More Conference, Less Carbon

Offering a new and “nearly carbon-free” model, UCSB’s Environmental Humanities Initiative hosts a virtual academic conference

Twenty minutes. That’s the average length of an academic talk at a typical scholarly conference. Depending on the distance traveled to deliver said remarks, one’s carbon footprint may increase dramatically simply for the sake of those 20 minutes.

Is it worth it?

A growing chorus of academy voices says no. Among them is Ken Hiltner, a professor of English at UC Santa Barbara and director of the campus’s Environmental Humanities Initiative (EHI). He is front and center in an emerging movement to do things differently.

Case in point: EHI’s inaugural conference, “Climate Change: Views from the Humanities,” which is, in Hiltner’s words, “nearly carbon-free.” Hosted and happening exclusively online, it offers a new model for academic conferences — one that drastically reduces the environmental impact that has become an embarrassing byproduct of such gatherings.

“Academic conferences as we know them must come to an end, now — not in a decade or two, not a few years, but now,” said Hiltner, who conceived and organized the virtual event. “Even a small conference can unnecessarily release the equivalent of tens of thousands of pounds of CO2 into the atmosphere, principally from air travel. If we hope to meet the ambitious goals for climate change mitigation set late last year by the COP21 in Paris, we all need to set about rethinking a range of personal activities that we often take for granted. In the case of scholars, conference and similar travel is environmental enemy No. 1.”

With a diverse slate of speakers that includes philosopher Peter Singer and science fiction author Kim Stanley Robinson, the conference features 50 presenters from eight countries. Had they all flown to Santa Barbara, Hiltner noted, they would have collectively traveled more than 300,000 miles, generating the equivalent of over 100,000 pounds of carbon dioxide in the process. This is equal to the total annual carbon footprint of 50 people living in India or 165 in Kenya.

But in the EHI model, the participants pre-recorded their talks, which are now archived and freely available — to anyone, anywhere, anytime — via the conference website. For the duration of the conference, which is ongoing through May 24, an online collaboration function enables virtual Q&A sessions among speakers and attendees.

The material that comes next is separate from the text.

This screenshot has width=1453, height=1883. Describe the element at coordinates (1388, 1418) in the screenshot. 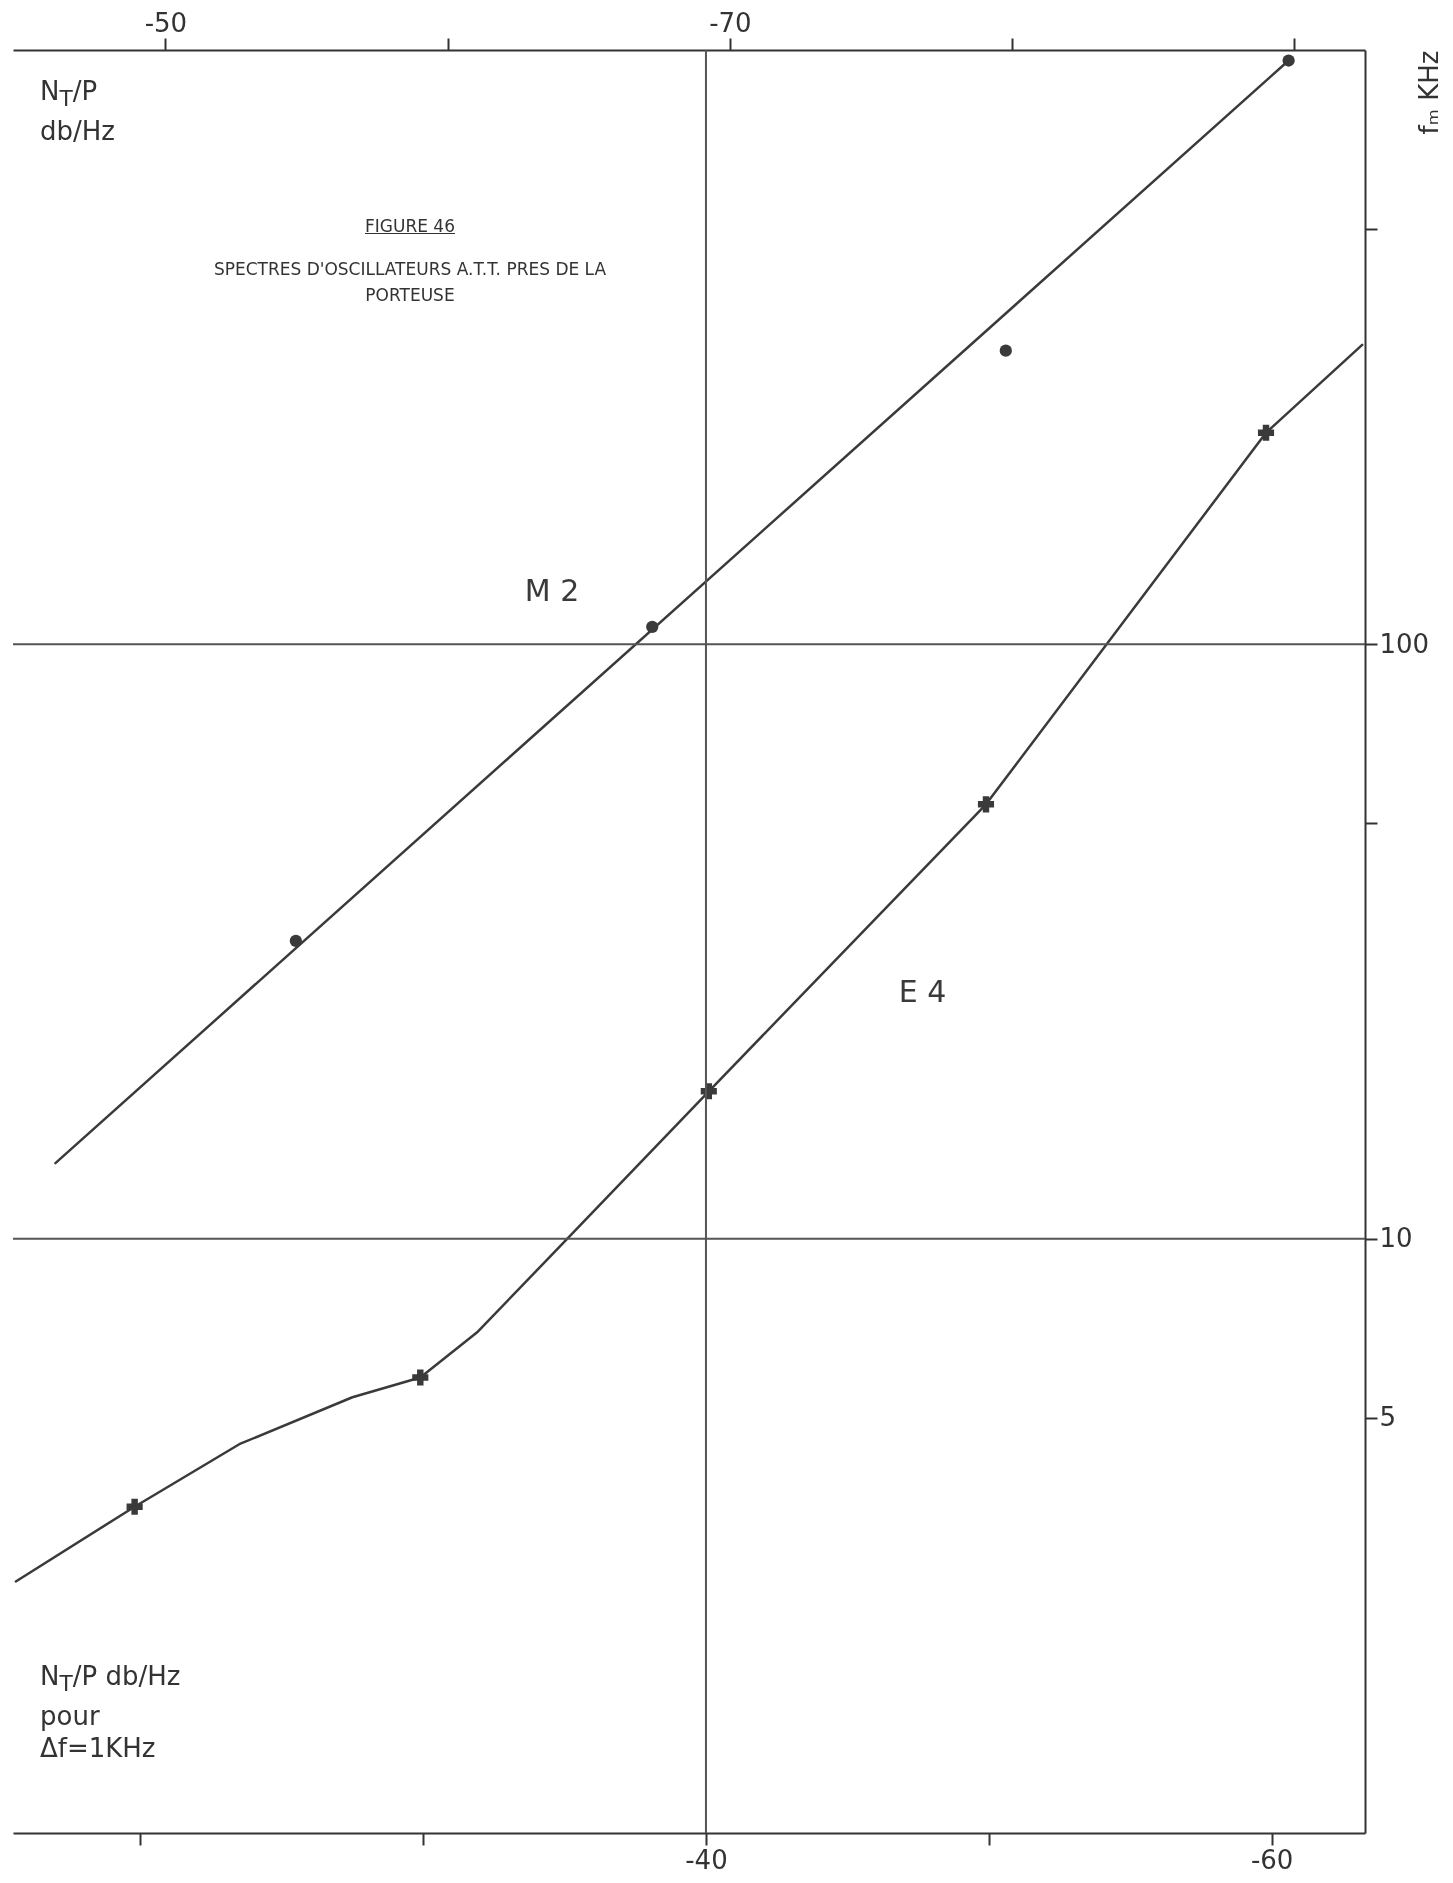

I see `y-tick-label: 5` at that location.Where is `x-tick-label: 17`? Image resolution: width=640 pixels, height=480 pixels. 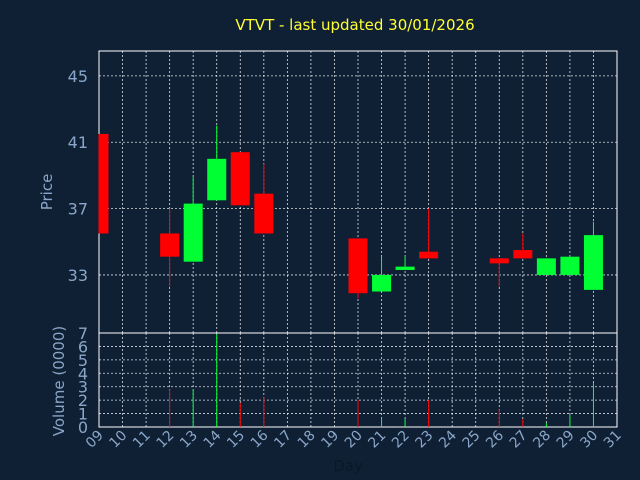
x-tick-label: 17 is located at coordinates (283, 440).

By the conference’s third day (it launched May 3), Hiltner said, its opening panel alone had generated 5,000 words of discussion, or “the equivalent of a double-spaced, 20-page journal article. There is no way to compress that much discussion into the 15-minute Q&A you’d typically have at a traditional conference.”

The video sessions are also available via YouTube, which offers closed-captioning for the hearing impaired, and as audio podcasts at SoundCloud if vision is an issue.

In these ways, then, the conference is not only more environmentally friendly, Hiltner said, but more accessible and egalitarian. Putting it all online makes it available to academics and interested parties with physical impairments or financial constraints that would otherwise prevent their attendance.

“This format allows people, whoever you are, wherever you are, to take part,” Hiltner said. “There are scholars across the world — especially the developing world — who have been quietly excluded from conferences because of the high cost of travel. This helps to solve that problem. So while the original idea was environmental, it also gave us the opportunity to rethink what a conference is and consider if there were other issues that we could address as well. It’s an experiment.

“What we’re trying to do is rethink the way people do what they do, their cultural practices,” he continued. “This particular cultural practice of flying to conferences can be rethought and, we think, made better. For me personally, this is sort of a proof of concept of the idea that the humanities can make a serious environmental intervention in a very practical way. Similar to applied science, but instead applied humanities.”

Added Hiltner: “Is this the way of the future for academic conferences? I think something of the sort has to be.”